This dataset contains information about a Minecraft research server, and the data is collected by analyzing player gameplay, speech, and key presses. The dataset has 196 rows and 9 columns. This means there are 196 observations and 9 variables in the dataset. Each row represents a single player.
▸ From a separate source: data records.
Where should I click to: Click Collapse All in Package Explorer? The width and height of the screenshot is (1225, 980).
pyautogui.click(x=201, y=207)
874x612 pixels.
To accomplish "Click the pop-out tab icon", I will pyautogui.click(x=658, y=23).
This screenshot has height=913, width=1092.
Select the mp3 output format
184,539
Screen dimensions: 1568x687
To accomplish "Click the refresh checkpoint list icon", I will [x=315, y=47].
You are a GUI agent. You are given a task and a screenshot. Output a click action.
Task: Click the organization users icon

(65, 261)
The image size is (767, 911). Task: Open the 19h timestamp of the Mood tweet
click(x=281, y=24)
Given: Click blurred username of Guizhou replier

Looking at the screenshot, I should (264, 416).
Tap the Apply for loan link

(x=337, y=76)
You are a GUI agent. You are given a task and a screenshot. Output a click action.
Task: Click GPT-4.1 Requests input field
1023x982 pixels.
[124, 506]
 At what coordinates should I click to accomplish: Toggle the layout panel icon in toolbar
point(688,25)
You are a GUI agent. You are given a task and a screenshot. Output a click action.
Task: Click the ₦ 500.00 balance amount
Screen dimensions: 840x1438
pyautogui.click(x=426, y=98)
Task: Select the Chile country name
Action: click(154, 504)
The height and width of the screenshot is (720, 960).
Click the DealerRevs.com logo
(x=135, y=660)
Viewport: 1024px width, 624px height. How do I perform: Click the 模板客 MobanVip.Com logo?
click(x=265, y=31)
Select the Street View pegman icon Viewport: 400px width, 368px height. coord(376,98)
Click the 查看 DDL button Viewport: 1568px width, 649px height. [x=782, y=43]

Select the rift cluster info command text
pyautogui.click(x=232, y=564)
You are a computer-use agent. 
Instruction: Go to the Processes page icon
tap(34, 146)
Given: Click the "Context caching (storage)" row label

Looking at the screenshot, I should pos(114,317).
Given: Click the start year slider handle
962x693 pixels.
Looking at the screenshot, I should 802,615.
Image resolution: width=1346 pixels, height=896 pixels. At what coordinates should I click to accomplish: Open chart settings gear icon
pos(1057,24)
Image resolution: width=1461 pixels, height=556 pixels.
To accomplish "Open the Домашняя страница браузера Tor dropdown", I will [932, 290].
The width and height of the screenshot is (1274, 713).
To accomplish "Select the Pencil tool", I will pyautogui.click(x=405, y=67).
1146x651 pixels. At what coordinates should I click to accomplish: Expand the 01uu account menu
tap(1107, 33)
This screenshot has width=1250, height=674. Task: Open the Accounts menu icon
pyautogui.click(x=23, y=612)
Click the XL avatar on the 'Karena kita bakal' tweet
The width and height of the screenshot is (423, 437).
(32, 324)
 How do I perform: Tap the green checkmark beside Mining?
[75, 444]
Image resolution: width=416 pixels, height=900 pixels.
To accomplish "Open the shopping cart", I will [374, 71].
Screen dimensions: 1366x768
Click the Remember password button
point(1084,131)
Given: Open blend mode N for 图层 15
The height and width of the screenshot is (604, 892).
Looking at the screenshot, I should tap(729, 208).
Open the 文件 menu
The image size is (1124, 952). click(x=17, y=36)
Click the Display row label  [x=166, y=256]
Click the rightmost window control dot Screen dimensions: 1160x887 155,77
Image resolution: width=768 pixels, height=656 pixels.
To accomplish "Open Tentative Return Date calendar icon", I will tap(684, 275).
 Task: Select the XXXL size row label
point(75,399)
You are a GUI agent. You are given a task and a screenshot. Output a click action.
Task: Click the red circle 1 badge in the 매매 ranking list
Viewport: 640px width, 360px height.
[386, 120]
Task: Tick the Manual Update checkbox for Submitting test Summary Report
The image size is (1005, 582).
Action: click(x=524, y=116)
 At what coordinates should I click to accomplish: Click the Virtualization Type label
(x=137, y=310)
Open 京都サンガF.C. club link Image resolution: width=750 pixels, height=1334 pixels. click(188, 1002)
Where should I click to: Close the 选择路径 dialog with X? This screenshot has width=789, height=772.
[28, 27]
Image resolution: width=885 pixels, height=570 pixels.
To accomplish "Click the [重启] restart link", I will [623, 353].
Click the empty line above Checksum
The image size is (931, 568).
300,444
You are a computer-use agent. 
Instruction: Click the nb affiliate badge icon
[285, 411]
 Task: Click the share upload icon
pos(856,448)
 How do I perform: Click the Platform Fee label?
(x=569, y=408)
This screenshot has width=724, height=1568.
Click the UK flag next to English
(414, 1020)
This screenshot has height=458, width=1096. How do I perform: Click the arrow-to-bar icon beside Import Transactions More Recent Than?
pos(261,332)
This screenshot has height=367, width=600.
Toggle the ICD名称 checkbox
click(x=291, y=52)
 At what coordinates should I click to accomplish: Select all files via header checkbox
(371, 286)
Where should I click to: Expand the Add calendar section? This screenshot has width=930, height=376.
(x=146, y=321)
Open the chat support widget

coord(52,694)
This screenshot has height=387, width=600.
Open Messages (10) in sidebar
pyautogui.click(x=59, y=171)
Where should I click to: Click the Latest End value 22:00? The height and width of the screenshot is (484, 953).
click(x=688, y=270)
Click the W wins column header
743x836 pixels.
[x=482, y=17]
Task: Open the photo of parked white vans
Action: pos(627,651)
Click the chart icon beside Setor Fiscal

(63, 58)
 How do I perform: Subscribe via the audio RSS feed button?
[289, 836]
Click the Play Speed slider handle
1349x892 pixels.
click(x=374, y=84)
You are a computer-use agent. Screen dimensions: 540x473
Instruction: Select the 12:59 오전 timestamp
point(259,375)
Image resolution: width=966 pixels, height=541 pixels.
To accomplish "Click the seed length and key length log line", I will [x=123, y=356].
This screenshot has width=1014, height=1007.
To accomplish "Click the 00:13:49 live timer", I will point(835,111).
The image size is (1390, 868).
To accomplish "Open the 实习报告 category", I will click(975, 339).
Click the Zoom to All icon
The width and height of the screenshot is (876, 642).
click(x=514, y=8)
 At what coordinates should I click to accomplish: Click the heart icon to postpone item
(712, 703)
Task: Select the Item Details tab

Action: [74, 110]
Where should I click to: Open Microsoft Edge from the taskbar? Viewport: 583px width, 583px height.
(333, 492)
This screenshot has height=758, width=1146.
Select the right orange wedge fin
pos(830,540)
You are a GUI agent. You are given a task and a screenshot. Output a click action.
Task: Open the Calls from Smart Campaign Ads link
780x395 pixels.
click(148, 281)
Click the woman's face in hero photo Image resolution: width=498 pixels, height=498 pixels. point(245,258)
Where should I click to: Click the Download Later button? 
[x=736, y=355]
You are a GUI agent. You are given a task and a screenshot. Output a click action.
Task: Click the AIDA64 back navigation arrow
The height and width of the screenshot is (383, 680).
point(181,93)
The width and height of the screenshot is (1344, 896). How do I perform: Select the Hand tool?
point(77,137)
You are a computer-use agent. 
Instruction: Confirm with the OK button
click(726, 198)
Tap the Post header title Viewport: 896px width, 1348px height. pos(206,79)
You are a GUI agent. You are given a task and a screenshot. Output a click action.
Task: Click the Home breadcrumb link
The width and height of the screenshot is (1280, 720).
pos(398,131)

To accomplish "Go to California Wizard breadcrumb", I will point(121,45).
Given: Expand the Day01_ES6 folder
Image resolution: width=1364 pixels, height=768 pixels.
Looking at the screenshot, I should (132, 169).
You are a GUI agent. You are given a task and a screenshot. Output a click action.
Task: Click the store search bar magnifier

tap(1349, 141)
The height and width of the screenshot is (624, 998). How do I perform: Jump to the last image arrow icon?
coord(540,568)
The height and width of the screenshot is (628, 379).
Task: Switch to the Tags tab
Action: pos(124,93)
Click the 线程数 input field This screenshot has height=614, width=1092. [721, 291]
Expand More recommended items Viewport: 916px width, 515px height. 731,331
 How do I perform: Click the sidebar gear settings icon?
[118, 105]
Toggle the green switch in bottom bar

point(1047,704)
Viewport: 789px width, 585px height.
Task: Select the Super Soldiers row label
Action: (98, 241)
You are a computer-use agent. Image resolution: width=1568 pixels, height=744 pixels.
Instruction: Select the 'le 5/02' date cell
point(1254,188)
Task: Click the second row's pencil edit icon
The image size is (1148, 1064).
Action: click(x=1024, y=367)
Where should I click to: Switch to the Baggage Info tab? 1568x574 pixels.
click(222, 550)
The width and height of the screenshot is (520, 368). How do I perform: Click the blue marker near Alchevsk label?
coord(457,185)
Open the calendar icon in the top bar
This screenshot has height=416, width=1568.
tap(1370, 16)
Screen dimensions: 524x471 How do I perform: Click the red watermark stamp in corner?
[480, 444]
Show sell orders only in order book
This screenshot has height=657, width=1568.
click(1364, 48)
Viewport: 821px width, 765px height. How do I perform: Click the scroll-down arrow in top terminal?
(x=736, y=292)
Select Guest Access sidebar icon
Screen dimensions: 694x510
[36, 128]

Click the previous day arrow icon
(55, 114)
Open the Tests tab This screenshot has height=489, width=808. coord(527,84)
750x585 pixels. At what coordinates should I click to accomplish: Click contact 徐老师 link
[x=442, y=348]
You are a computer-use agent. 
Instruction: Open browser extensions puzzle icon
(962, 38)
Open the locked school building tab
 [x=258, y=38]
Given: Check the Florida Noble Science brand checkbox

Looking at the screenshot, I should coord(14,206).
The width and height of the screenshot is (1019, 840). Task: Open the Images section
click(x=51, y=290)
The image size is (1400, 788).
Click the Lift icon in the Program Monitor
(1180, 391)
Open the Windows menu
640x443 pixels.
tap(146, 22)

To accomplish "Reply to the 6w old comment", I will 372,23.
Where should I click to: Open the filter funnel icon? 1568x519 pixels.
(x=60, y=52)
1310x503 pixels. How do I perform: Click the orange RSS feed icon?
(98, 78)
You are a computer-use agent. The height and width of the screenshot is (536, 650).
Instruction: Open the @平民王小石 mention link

Out of the 9 variables, 4 are characters, 2 are numerical, and 3 are logical.

#### Summary Statistics

In [20]:
players_data|>
summarize(across(
         c(played_hours, age),
    list(
        mean= ~ round(mean(.x),2),
        max = ~ round(max(.x),2),
        min= ~ round(min(.x),2),
        sd= ~ round(sd(.x),2))))
summarize(players_data,
          sum_played_hours= sum(played_hours))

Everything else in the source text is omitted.